DOCUMENT PASSAGE:
August, 26 2008, 10:00am EDT
For Immediate Release
Contact:
Tel: (520) 623.5252,Email:,center@biologicaldiversity.org
Bush Administration Set to Undermine Habitat Protections for Endangered Peninsular Bighorn Sheep
PALM SPRINGS, Calif.
The Bush administration's Fish and Wildlife Service today released a proposal that moves closer to stripping critical habitat protections from the endangered Peninsular bighorn sheep. The proposal would add just 36,240 acres to an October 2007 plan that reduced protected habitat to 384,410 acres - a reduction from the 2001 designation that protected 844,897 acres of habitat.
The 420,650 acres now proposed could be further reduced by the Fish and Wildlife Service based on "economic exclusions" to accommodate development. All told, the new proposal would slash critical habitat to less than half of the acreage protected in 2001.

RECORDED DATA:
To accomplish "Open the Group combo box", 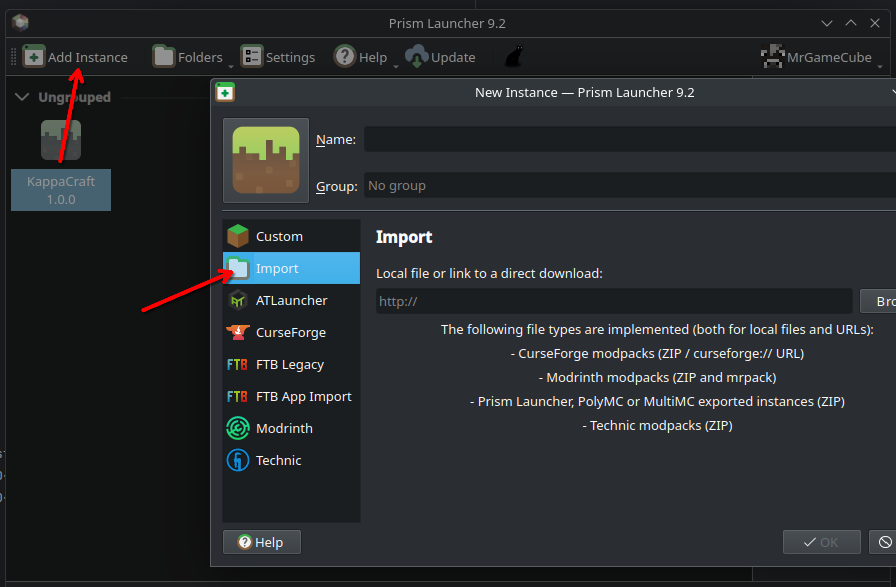I will click(628, 185).
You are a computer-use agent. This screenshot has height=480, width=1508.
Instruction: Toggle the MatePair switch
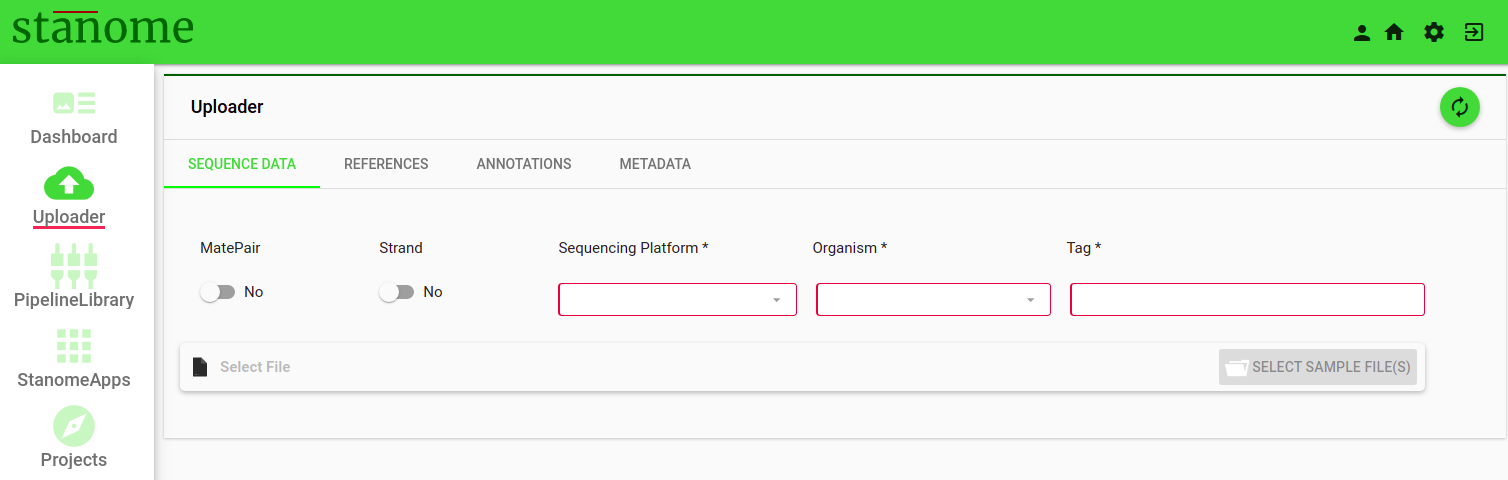(x=217, y=292)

EXERCISE REQUIREMENTS:
(A) Can you reproduce the press release on bighorn sheep habitat, everything from "The Bush administration's" down to "protected in 2001.", while switching "Fish and Wildlife Service" to "agency"?
(B) What do these three questions about the press release on bighorn sheep habitat come to?
(i) What city appears in the dateline?
(ii) How many acres did the 2001 designation protect?
(iii) On what basis could the 420,650 acres now proposed be further reduced?
(C) Would you extend the press release on bighorn sheep habitat past its last sentence?
Nothing in the listing is needed for this work.

TASK-BY-TASK RESULTS:
(A)
The Bush administration's agency today released a proposal that moves closer to stripping critical habitat protections from the endangered Peninsular bighorn sheep. The proposal would add just 36,240 acres to an October 2007 plan that reduced protected habitat to 384,410 acres - a reduction from the 2001 designation that protected 844,897 acres of habitat.
The 420,650 acres now proposed could be further reduced by the agency based on "economic exclusions" to accommodate development. All told, the new proposal would slash critical habitat to less than half of the acreage protected in 2001.

(B)
(i) Palm Springs, Calif.
(ii) 844,897 acres.
(iii) On "economic exclusions" to accommodate development.

(C)
The new proposal abandons protections for critical migration corridors, steep slopes and intervening alluvial terraces and canyon bottoms - all critical for the bighorn's survival and recovery. Protections would be vastly reduced in the San Jacinto Mountains and on private and tribal lands in and around the Coachella Valley, where much of the alluvial fan and canyon bottom land would be cut, despite the agency's admission that these areas are critical to the survival of endangered Peninsular bighorn.
"Today's revised proposal is a blueprint for extinction, not recovery," said Lisa Belenky, senior attorney with the Center for Biological Diversity. "This plan would eliminate connectivity between ewe groups and strip protections in habitat essential for recovery including many areas of essential alluvial fan and canyon bottom habitat."
"This proposal is a huge blow to Peninsular bighorn recovery," said Joan Taylor, conservation chair for the local Sierra Club group in the Coachella Valley. The group has long been embroiled in the controversy surrounding hillside development in the mountains and canyons around Palm Springs. "Nothing is different about bighorn biology since the original 2001 critical habitat determination, but the politics have changed. The administration has caved to special development interests, and the bighorn have gotten the shaft in the process."
The redesignation was compelled by a lawsuit brought by the Agua Caliente Band of Cahuilla Indians and industry groups that challenged the 2001 critical habitat designation.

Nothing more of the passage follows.